Don José-Maria Tellès de Alarcaon, marquis de Rio-Santo, occupait de tous ces palais le plus grand et le plus brillant. Le luxe de cette aristocratique demeure était devenu proverbial ; les plus somptueuses habitations du West-End lui cédaient le pas, et il fallait que la noblesse anglaise, si riche et si vaniteuse, si passionnée pour ce renom que donne dans le Royaume-Uni l’exagération d’un luxe poussé jusqu’à la folie, courbât le front devant le faste babylonien étalé par un étranger.

C’était là que le marquis de Rio-Santo recevait tout ce que Londres renfermait d’éminent en quelque genre que ce fût.
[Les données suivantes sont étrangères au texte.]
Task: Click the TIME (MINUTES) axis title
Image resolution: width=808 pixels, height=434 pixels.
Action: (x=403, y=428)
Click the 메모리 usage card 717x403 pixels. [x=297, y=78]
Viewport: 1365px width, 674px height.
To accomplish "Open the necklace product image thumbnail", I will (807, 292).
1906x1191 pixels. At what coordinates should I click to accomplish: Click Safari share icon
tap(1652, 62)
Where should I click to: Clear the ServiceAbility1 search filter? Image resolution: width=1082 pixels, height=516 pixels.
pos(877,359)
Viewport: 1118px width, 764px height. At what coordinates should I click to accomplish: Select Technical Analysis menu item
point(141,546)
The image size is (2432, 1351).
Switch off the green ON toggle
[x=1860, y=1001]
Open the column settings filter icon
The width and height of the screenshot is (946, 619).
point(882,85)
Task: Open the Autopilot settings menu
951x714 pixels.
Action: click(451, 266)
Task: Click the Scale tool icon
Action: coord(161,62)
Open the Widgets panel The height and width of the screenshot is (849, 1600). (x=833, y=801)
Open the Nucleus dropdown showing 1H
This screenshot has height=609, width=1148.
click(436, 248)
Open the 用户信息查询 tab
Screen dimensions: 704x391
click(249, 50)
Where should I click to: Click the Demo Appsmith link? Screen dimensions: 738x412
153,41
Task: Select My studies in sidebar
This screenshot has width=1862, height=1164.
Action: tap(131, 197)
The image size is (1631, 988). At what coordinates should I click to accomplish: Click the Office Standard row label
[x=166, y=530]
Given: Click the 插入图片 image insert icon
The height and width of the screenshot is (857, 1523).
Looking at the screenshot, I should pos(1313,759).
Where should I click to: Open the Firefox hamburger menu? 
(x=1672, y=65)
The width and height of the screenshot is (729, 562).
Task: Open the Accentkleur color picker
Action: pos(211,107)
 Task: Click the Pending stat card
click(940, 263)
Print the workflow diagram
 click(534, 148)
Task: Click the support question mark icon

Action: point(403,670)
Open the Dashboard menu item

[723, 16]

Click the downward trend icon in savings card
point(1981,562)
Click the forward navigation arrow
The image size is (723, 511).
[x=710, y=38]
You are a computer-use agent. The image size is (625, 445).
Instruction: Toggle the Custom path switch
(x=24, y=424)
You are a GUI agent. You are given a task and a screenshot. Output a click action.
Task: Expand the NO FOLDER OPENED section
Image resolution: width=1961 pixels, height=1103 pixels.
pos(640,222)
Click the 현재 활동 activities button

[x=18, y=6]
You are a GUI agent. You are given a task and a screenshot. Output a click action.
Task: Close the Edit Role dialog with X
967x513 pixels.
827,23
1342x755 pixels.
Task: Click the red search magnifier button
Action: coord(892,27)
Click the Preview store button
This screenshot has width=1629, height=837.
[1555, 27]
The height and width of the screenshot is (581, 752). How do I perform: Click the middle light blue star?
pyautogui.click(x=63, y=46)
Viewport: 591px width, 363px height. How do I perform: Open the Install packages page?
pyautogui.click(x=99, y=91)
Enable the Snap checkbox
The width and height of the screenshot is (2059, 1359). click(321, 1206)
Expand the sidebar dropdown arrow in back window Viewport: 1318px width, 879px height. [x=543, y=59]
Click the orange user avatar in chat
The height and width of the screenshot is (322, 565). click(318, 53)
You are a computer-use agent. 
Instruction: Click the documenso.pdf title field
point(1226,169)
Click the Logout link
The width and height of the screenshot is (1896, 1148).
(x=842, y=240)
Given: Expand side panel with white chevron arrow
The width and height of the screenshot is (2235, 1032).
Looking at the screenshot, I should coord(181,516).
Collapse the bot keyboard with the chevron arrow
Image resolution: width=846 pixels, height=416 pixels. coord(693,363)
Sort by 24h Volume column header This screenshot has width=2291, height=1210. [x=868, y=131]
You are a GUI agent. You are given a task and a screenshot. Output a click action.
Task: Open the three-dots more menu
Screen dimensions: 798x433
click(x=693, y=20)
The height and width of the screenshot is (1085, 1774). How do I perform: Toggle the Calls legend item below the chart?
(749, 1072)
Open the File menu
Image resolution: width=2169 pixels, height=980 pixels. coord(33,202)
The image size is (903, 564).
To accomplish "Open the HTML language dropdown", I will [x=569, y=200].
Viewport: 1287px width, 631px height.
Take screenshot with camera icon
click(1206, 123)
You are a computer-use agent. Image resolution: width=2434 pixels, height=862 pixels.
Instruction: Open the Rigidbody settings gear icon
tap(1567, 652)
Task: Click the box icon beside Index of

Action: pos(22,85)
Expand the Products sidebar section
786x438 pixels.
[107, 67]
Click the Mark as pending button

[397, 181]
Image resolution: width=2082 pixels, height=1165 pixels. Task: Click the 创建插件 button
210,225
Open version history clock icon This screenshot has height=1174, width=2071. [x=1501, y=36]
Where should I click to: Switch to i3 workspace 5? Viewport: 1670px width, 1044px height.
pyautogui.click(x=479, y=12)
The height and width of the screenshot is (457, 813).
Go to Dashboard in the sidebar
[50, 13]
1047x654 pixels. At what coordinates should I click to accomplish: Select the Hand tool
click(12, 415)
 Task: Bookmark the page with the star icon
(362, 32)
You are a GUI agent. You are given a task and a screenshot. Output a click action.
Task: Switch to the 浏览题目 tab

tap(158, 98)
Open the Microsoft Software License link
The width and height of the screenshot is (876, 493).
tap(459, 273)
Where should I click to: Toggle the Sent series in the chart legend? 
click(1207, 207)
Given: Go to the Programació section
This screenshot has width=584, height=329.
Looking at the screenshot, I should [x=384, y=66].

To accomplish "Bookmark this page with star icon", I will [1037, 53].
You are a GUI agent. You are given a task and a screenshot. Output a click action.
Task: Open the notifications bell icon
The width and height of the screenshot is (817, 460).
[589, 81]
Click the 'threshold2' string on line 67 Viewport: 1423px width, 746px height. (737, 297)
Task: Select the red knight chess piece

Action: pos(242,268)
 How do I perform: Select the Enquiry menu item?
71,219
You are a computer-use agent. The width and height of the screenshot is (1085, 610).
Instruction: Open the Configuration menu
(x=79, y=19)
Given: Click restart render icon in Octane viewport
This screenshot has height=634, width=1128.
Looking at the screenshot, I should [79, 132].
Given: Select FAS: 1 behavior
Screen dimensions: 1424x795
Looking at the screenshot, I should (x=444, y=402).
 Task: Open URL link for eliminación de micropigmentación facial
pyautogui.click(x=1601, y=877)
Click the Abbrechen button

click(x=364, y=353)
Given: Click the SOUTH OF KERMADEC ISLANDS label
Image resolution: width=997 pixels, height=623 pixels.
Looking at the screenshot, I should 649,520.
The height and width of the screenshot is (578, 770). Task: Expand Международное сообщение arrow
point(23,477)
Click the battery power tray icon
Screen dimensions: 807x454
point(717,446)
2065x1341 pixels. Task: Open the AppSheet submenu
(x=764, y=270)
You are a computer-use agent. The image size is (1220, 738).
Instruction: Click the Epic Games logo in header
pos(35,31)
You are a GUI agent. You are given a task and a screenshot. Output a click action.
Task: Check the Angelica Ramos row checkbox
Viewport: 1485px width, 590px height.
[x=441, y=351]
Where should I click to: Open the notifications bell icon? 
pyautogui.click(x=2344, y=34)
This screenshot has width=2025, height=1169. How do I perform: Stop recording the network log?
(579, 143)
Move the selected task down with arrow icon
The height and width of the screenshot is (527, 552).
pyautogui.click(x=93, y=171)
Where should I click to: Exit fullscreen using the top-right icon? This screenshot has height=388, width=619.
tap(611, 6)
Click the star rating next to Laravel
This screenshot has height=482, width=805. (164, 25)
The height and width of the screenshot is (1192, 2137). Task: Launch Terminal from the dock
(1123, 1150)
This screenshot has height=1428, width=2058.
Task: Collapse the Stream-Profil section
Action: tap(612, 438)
Les hauts fonctionnaires de l’État ne dédaignaient point de le visiter et nul n’ignorait qu’il entretenait un commerce fort suivi avec les ambassadeurs des grandes puissances. Ceci ne contribuait pas peu à enraciner l’opinion que sa présence à Londres avait un but politique.

Il était huit heures du soir environ. Aucune lumière ne brillait dans les trois grands salons de l’Irish-House (c’était le nom que Rio-Santo avait donné, on ne savait pourquoi, à son palais). La porte d’entrée, au seuil de laquelle se tenaient d’ordinaire deux huissiers en grande livrée, était close. Le maître n’était point à la maison.

Dans l’un des appartements situés sur le derrière et qu’éclairait doucement une lampe recouverte d’un globe de verre dépoli, un jeune homme était assis ou plutôt demi-couché sur le velours bleu d’une ottomane et jouait avec les longues soies d’un magnifique chien de race. Au milieu de la chambre se tenait debout l’aveugle Tyrrel.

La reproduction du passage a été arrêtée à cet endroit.